Monday, 25 January 2010

Love of the Land: Too Much to Bear

Too Much to Bear


Aussie Dave
Israellycool
25 January '10

While I waded in the filth that is Richard Silverstein’s blog, I noticed a post of his on an article about Israel’s rebuttal to the Goldstone Report (http://tinyurl.com/yec7g5a). In particular, this reaction:

On a final note, I was also astonished that B’Tselem allowed itself to become part of Bronner’s case that Israelis universally condemn Goldstone’s claim of a deliberate Israeli plan to destroy civilian infrastructure:

“I do not accept the Goldstone conclusion of a systematic attack on civilian infrastructure,” said Yael Stein, research director of B’Tselem. “It is not convincing.

This is too much to bear. Anyone who has visited Gaza or lives there can see with their own eyes that this is simply wrong. The schools, mosques, parliament, civilian ministries, factories, UNWRA food warehouse, everything it takes to make a society–virtually all of it was systematically destroyed. And Israeli generals during the war essentially conceded this point by claiming that every Gazan was presumed either a combatant or supporter of Hamas, and therefore a likely combatant.

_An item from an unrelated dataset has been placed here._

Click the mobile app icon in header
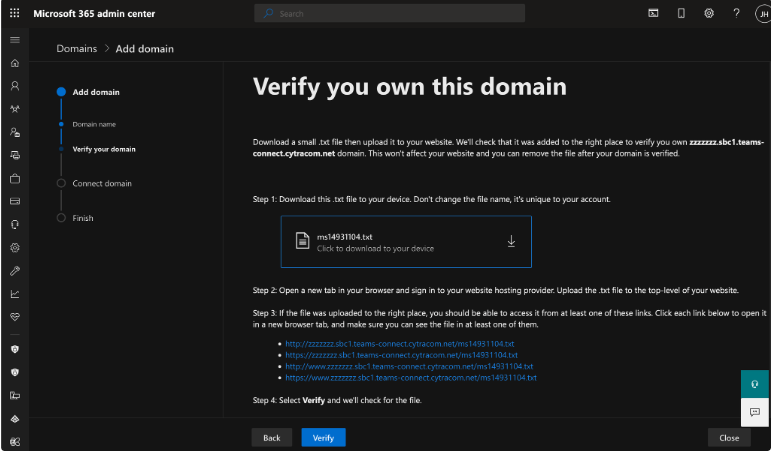The height and width of the screenshot is (451, 775). [x=681, y=13]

Israel soldiers themselves reported Gaza was a virtual free fire zone in which anything that moved whether civilian or not was considered a target. 1,100 of the 1,400 Gazans killed by the IDF were civilians, which further underscores either a willful campaign to target civilians or a strategy that accepted the decimation of the civilian population as a corollary of the approach.

I generally admire B’Tselem’s human rights work. But in this they have fallen down hard and deserve criticism.


This reaction speaks volumes about Silverstein and others like him. Notice how he is completely unwilling to accept a scenario in which Israel did not deliberately kill innocent people, even to the point of making the emotional statement “This is too much to bear.”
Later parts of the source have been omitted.